EB-5 train wreck in Vermont

In his first year in office, Vermont Governor Peter Shumlin flew in 2011 to Miami to promote a real estate / business project funded by so-called EB-5 investors. On April 8 of this year, according to the Vermont Digger, Shumlin’s general counsel asked the state’s tech department to delete “all archived email” for five people who worked in the governor’s office prior to January 2013 and were associated with this project. The employees included the governor’s former campaign manager and top aide and former chief of staff.

Here is what we know now about the biggest scandal in Vermont for years. Much of this information is found in reportage by the Vermont Digger, a non-profit daily news service.

What is EB-5?

Congress created the EB-5 program to stimulate investment in geographic areas needing development funds. Foreign nationals can earn green cards when they invest one million dollars and create or preserve 10 jobs. If they invest in a so-called Targeted Employment Areas (TEA), they need only invest $500,000 and create 10 new jobs to earn green cards. The program was stalled for many years in part due to Washington bureaucracy, but in the late 2000s, with some revisions in regulation, it took off. The Bookings Institute, which published a study in 2014, reported that during the 2010-2012 period, on average, 13% of immigrants and their family members were admitted under employment-based preferences. And of these employment-based visas 3% were for EB-5 visa investors and their immediate family members. This sums roughly to well under a legal limit of 10,000 EB-5-related visas a year.

According to Brookings, So far, EB-5 financing has been used for projects that include large commercial-property developments, assisted-living facilities, and manufacturing plants. (See the Brookings report here.

Vermont Senator Patrick Leahy has been the leading advocate of the EB-5 program in the Senate. He has allied with Senator Charles Grassley to renew the EB-5 program with reformed rules. The renewal date was supposed to be in September 15, 2015 but has been pushed off into 2016.

Why is it controversial?

A Washington Post editorial on Sept 5, 2015 said that the program is a “flop.” “It’s corporate welfare, enabling certain businesses to attract capital more cheaply than others based on a government-conferred sweetener — namely, a visa. Perhaps inevitably, the EB-5 has channeled funding to areas such as hotel ventures that suit the needs of EB-5 seekers and their myriad highly paid consultants — but not necessarily those of local communities.”

= Material =

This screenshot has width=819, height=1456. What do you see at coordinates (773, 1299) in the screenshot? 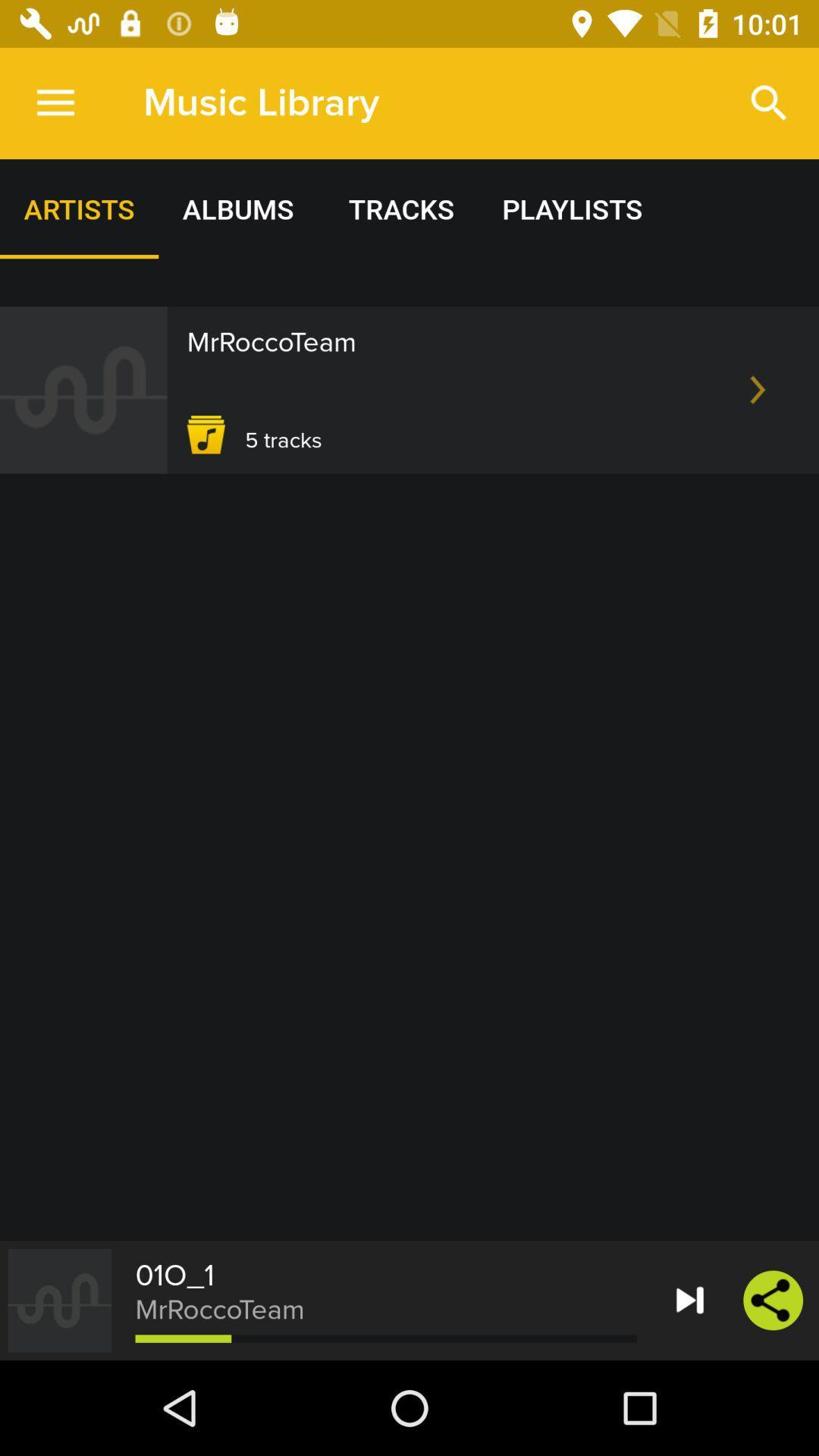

= Task list =
a) Write out the passage of the EB-5 article starting with "In his first" and going on through "What is EB-5?".
b) According to the EB-5 article, how much does a foreign national need to invest in a Targeted Employment Area to earn a green card?

= Worked solutions =
a)
In his first year in office, Vermont Governor Peter Shumlin flew in 2011 to Miami to promote a real estate / business project funded by so-called EB-5 investors. On April 8 of this year, according to the Vermont Digger, Shumlin’s general counsel asked the state’s tech department to delete “all archived email” for five people who worked in the governor’s office prior to January 2013 and were associated with this project. The employees included the governor’s former campaign manager and top aide and former chief of staff.

Here is what we know now about the biggest scandal in Vermont for years. Much of this information is found in reportage by the Vermont Digger, a non-profit daily news service.

What is EB-5?

b) $500,000